◆ **REQUIRED WORK**
a) In the article on HelpX and WWOOF, what is called the biggest plus of using them?
b) Write out the stretch of the article on HelpX and WWOOF from "Additionally, any skills" through "even contact you!".
c) Condense the paragraph of the article on HelpX and WWOOF that begins "It all starts with your profile" into a shorter version that keeps its main points.

What are HelpX and WWOOF, and How Can They Help You Travel?

HelpX & WWOOF are wonderful secrets to anyone traveling Australia. The biggest plus is that it is your ticket off of the “backpacker trail”; as you will find out, most places you hear about in Australia have already been frequented, heavily and exhaustively, by backpackers. The locals might be amenable to the hordes of travelers coming through their little town, or they might be sick and tired of it. Either way, if you’re staying at hostels within a mile radius of a Greyhound bus stop, there is little opportunity for you to do something “new”. After a few months of this, you might start to become a bit cynical, realizing that it’s difficult to break out of the little community of travelers you’ve found yourself a member of. Of course, not everyone thinks like that. Some people love the hostel life, and I fully encourage them to live it to the fullest. However, for those of us who want an experience that’s different from the one that millions of backpackers are getting, the key to mixing it up is HelpX or WWOOFing.



These sites provide websites dedicated to connecting travelers looking to work for a place to stay and people who need a hand with any number of projects and are willing to put up travelers in exchange for a few hours a day of work. The arrangements vary by the institution you are visiting: some just ask that you help out around the house with their kids in exchange for a couch and meals, others have set work schedules that you will be adhering to with a private room and shower. It all depends on the posting itself, so be sure to read through the ENTIRE posting before contacting the host, and know if it is some place you are willing to work. You don’t want to waste anyone’s time, least of all your own.


It all starts with your profile. You should have a picture of yourself, and present yourself and whomever you are traveling with in as inviting a way as possible. Never forget that you are essentially a stranger that is being invited into someone’s home: you want to show that you are helpful, respectful, kind, considerate, and friendly. There’s no requirement that any host accept you—you need to convince them why you will be a good person for them to bring into their house. BE FRIENDLY AND APPROACHABLE. This is paramount.


Additionally, any skills that you might have should be listed in detail. Anyone can wipe down a kitchen or pull out weeds, so if you can show that you’ll bring value to your host, now is the time to do it. If you are an electrician, carpenter, painter, or have any sort of trade experience, highlight this. Other things that will make you stand out are any experience with child care, in the hospitality industry, or something which proves that you can get along with others in an unfamiliar situation. Depending on what you bill yourself as, you might find that your hosts even contact you!

◆ **INFORMATION SHOWN**
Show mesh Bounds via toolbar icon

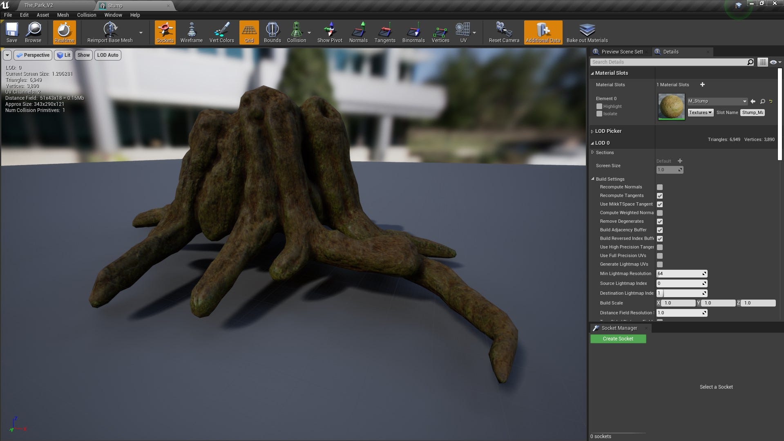coord(272,30)
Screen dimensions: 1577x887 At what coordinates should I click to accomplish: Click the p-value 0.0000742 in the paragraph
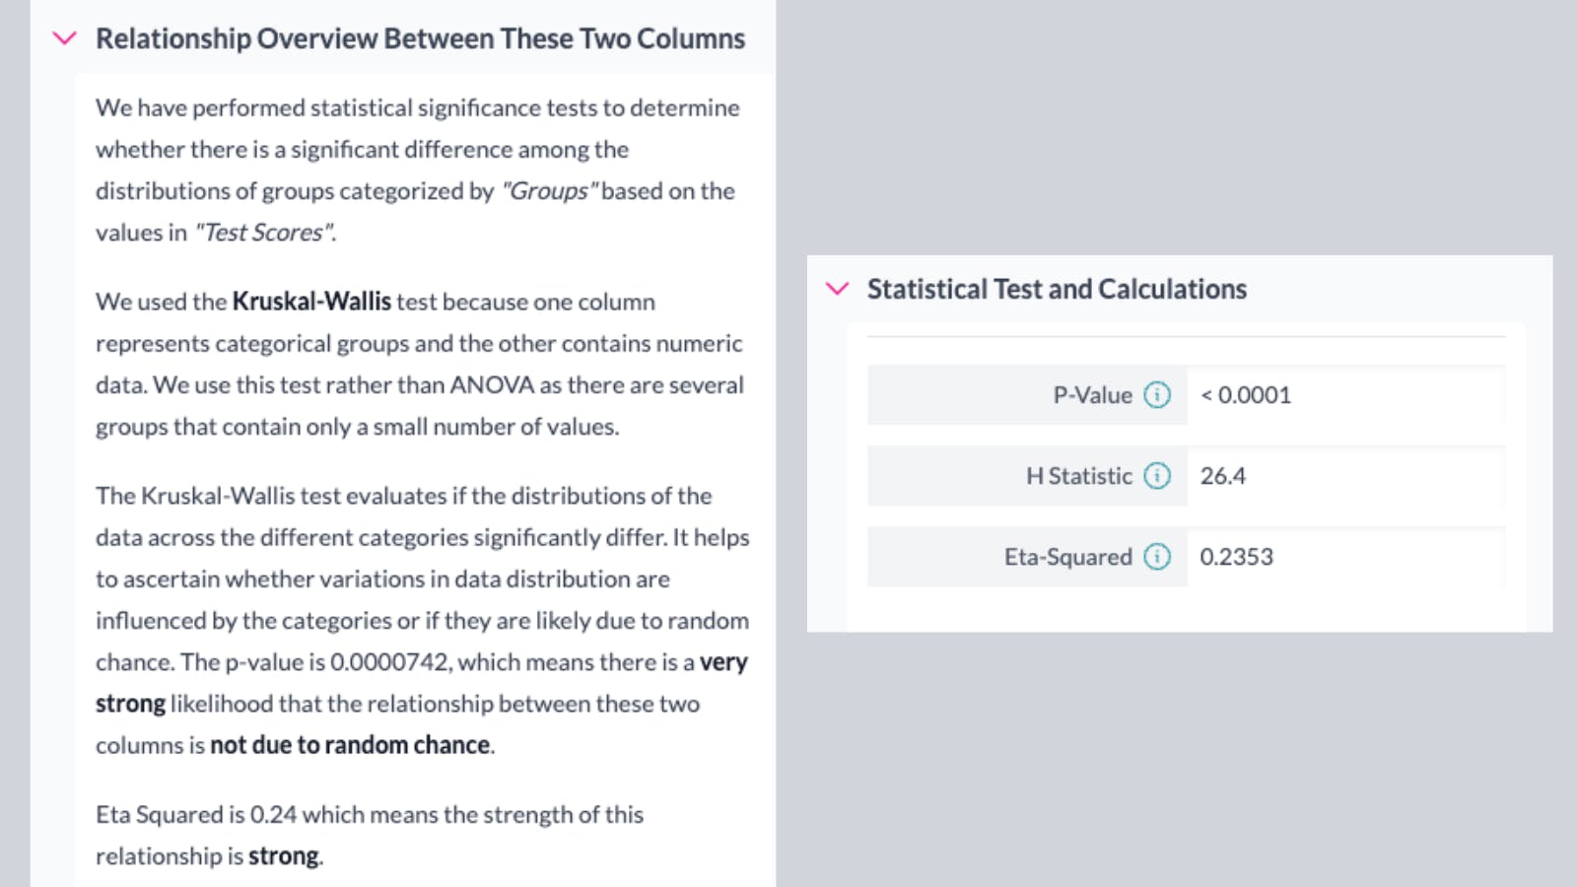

◆ **REPLIES**
a) They are your ticket off the "backpacker trail."

b)
Additionally, any skills that you might have should be listed in detail. Anyone can wipe down a kitchen or pull out weeds, so if you can show that you’ll bring value to your host, now is the time to do it. If you are an electrician, carpenter, painter, or have any sort of trade experience, highlight this. Other things that will make you stand out are any experience with child care, in the hospitality industry, or something which proves that you can get along with others in an unfamiliar situation. Depending on what you bill yourself as, you might find that your hosts even contact you!

c) Your profile should include a picture and present you and any travel companions as invitingly as possible. Since you are a stranger asking to enter someone's home, show that you are helpful, respectful, kind, considerate, and friendly. No host has to accept you, so you must convince them you are a good person to take in. Above all, be friendly and approachable.